What Is "Talk and Die Syndrome?"

How the Media Describes an Epidural Hematoma

unconscious bloody male
An epidural hematoma can be present with or without visible injuries.. Cornelia Schauermann / Getty Images

Question: What Is "Talk and Die Syndrome?"

I must confess: Before the skiing accident that killed Natasha Richardson, I'd never heard the term "talk and die syndrome." It just wasn't a term used by the caregivers I worked with. The first time I read it however, I knew it described an epidural hematoma.

The media jumped on the term and in the days following Richardson's death, several readers and folks on the street asked me: what exactly is talk and die syndrome?

Answer: Talk and die syndrome is a nickname used by some neurologists and emergency physicians to describe the signs -- or lack of signs -- of an epidural hematoma.

Closed head injuries are brain injuries that happen without any break in the skull. Because the skull remains "closed" there may or may not be visible wounds or bruising on the victim's head. The only way to tell if a person has suffered a closed head injury is by the simple fact they've been hit in the head and by any symptoms they may or may not have.

Epidural hematomas are the most dangerous of all the closed head injuries. Just like concussions, epidural hematomas often don't show any obvious signs of injury. The patient may get knocked out and may not. Patients might complain of headaches or blurred vision, but don't have to for epidural hematomas to be forming. There doesn't have to be any bleeding or bruising, and the only sign of injury may happen many hours -- or even days -- later.

That lapse in time between getting hit in the head and having symptoms -- which could be as minor as a headache or as major as sudden coma -- is what gives this combination the nickname "talk and die syndrome." Patients like Natasha Richardson may get injured and deny any complaints. They may turn away help and profess that they are fine (as Richardson did), all the while quietly bleeding into the space between the brain and the skull.

Richardson's accident showed how dangerous epidural hematomas can be. It may not always be possible to recognize an injury severe enough to cause a closed head injury, but any impact to the head that knocks the patient out or causes blurred vision should be seen at the emergency department.

* **LISTED ENTRIES**:
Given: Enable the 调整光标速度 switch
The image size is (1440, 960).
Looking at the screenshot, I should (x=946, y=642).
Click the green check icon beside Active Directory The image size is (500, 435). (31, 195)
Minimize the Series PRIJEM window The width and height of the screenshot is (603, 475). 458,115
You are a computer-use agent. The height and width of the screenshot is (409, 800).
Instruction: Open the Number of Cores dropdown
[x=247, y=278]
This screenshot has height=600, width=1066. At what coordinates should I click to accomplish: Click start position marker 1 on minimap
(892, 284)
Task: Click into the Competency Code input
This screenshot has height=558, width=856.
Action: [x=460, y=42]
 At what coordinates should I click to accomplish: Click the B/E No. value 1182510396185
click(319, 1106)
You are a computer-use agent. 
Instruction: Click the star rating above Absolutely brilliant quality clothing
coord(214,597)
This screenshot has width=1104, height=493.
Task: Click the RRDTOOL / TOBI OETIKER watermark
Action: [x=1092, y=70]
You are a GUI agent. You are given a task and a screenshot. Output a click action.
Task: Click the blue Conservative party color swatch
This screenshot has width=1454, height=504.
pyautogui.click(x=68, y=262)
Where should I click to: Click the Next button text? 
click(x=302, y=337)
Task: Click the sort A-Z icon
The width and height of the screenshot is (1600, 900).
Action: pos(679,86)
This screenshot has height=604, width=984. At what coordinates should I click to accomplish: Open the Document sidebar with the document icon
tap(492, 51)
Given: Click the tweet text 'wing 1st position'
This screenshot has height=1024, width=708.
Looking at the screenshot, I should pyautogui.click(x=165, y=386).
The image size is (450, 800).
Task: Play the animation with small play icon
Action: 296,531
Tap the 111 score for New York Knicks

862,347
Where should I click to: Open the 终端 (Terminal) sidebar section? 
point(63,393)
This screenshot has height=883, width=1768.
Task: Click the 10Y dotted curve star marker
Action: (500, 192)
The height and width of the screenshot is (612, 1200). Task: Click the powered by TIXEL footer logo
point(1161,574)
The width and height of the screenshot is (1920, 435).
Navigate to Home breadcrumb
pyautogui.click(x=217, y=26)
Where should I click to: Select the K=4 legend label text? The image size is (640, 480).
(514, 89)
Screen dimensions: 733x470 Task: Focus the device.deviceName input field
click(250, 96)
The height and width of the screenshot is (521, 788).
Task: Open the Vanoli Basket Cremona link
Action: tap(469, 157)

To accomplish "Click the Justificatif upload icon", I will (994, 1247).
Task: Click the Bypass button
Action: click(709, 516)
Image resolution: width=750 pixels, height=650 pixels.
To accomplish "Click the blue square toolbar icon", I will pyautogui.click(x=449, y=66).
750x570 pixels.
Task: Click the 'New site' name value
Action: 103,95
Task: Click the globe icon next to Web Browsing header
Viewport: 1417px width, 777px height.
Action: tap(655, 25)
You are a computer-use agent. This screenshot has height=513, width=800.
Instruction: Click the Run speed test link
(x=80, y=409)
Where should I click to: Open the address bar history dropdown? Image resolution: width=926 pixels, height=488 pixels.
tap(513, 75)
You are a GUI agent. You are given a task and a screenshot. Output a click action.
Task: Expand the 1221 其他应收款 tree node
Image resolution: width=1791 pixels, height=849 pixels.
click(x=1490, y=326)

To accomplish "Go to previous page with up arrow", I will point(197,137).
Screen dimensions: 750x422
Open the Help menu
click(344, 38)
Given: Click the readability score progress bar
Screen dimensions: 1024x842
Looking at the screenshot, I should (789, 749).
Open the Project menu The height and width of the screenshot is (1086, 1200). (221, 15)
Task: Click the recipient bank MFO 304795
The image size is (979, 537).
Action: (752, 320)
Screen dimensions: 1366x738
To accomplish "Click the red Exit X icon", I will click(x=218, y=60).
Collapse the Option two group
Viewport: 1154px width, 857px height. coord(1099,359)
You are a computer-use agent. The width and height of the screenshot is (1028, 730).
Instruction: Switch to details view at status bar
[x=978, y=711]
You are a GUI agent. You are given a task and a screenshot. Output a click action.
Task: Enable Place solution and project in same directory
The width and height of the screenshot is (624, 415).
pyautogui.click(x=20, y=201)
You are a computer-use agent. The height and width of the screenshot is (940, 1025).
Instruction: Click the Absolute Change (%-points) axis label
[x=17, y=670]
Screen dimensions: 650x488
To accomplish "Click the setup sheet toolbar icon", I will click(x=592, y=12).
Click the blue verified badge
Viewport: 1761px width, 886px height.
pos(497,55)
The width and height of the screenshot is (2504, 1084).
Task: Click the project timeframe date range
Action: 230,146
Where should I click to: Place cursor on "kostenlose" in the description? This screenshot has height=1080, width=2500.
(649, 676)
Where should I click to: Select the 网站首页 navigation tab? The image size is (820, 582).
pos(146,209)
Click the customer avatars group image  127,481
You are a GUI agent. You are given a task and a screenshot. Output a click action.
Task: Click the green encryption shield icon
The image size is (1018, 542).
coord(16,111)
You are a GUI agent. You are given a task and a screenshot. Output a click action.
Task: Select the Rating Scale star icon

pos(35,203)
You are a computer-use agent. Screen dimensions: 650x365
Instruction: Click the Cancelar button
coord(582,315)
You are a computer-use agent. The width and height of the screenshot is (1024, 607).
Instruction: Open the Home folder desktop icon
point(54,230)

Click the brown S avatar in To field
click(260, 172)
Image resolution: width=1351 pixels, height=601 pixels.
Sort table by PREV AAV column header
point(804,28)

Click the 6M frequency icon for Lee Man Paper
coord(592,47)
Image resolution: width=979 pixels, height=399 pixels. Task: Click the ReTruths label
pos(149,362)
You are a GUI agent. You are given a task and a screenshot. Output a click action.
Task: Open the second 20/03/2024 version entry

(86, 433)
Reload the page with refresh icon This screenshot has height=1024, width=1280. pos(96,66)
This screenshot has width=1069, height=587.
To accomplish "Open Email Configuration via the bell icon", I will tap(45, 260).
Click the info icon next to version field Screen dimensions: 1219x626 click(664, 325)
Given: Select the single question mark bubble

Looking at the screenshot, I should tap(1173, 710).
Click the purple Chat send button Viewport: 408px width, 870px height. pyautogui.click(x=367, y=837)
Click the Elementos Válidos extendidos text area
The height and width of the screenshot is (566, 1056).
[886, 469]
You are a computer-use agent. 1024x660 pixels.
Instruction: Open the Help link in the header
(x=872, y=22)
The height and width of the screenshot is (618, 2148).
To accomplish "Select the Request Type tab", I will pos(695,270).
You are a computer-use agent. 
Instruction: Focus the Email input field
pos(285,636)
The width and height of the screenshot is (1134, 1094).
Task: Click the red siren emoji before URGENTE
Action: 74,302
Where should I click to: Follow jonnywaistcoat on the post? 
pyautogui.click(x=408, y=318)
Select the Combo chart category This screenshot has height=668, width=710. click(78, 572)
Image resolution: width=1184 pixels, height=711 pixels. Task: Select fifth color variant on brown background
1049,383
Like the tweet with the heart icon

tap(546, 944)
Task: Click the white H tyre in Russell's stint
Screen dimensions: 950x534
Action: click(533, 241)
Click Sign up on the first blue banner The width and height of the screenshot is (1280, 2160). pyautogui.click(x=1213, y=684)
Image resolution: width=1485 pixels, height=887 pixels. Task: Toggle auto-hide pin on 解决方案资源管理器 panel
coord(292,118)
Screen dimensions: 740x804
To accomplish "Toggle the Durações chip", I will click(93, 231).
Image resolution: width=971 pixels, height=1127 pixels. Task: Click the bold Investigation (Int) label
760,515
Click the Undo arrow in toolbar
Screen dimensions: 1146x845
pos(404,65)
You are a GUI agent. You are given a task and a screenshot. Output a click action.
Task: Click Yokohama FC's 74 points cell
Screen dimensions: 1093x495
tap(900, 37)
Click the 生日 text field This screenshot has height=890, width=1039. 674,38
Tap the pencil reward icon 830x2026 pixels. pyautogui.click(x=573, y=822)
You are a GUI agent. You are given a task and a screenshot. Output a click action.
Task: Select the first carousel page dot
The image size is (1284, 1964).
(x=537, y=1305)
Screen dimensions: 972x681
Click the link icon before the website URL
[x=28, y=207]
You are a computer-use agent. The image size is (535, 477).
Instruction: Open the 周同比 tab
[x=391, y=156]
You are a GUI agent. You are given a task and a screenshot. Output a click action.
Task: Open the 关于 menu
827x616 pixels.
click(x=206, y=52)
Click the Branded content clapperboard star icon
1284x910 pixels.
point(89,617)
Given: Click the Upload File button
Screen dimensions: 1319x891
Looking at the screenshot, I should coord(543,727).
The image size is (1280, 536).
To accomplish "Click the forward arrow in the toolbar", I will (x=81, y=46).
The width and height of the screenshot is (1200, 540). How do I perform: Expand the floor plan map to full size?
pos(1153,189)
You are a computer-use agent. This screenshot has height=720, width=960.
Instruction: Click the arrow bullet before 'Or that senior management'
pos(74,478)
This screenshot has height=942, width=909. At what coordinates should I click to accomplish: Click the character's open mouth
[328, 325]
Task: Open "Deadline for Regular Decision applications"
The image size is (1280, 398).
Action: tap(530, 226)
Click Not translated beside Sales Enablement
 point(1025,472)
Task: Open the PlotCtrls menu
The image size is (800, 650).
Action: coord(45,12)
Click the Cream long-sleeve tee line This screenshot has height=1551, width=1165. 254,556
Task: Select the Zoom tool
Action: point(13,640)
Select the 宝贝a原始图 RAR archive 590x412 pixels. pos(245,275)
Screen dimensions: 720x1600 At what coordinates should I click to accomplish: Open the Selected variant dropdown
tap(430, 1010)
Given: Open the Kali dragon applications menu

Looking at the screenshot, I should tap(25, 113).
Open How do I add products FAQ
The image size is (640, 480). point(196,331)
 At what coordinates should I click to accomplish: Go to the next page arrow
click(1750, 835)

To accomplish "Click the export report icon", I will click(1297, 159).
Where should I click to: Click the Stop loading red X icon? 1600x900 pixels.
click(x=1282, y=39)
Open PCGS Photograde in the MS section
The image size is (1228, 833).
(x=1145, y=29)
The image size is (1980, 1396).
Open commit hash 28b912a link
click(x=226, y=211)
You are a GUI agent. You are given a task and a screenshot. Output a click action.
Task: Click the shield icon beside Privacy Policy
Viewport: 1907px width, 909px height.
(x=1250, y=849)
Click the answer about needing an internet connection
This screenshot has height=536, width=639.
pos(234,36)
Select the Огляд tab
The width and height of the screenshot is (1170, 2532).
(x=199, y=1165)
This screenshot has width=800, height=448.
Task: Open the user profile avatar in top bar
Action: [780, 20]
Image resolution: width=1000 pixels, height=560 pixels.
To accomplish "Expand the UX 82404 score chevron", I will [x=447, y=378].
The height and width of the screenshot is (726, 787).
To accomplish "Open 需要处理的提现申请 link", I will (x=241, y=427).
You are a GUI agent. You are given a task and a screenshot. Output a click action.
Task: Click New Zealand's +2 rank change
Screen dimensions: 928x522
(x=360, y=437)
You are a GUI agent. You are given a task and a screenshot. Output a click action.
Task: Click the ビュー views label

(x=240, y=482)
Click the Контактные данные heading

* **EXERCISE A**: Output the passage from the article on talk and die syndrome, beginning at the words that have "The media jumped" and stopping after "may not have.".
* **EXERCISE B**: Which possible signs of an epidural hematoma does the article on talk and die syndrome name in the paragraphs beginning "Epidural hematomas are the most dangerous" and "That lapse in time"?

* **FINAL ANSWER A**:
The media jumped on the term and in the days following Richardson's death, several readers and folks on the street asked me: what exactly is talk and die syndrome?

Answer: Talk and die syndrome is a nickname used by some neurologists and emergency physicians to describe the signs -- or lack of signs -- of an epidural hematoma.

Closed head injuries are brain injuries that happen without any break in the skull. Because the skull remains "closed" there may or may not be visible wounds or bruising on the victim's head. The only way to tell if a person has suffered a closed head injury is by the simple fact they've been hit in the head and by any symptoms they may or may not have.

* **FINAL ANSWER B**:
- Getting knocked out
- Headaches
- Blurred vision
- Bleeding
- Bruising
- Sudden coma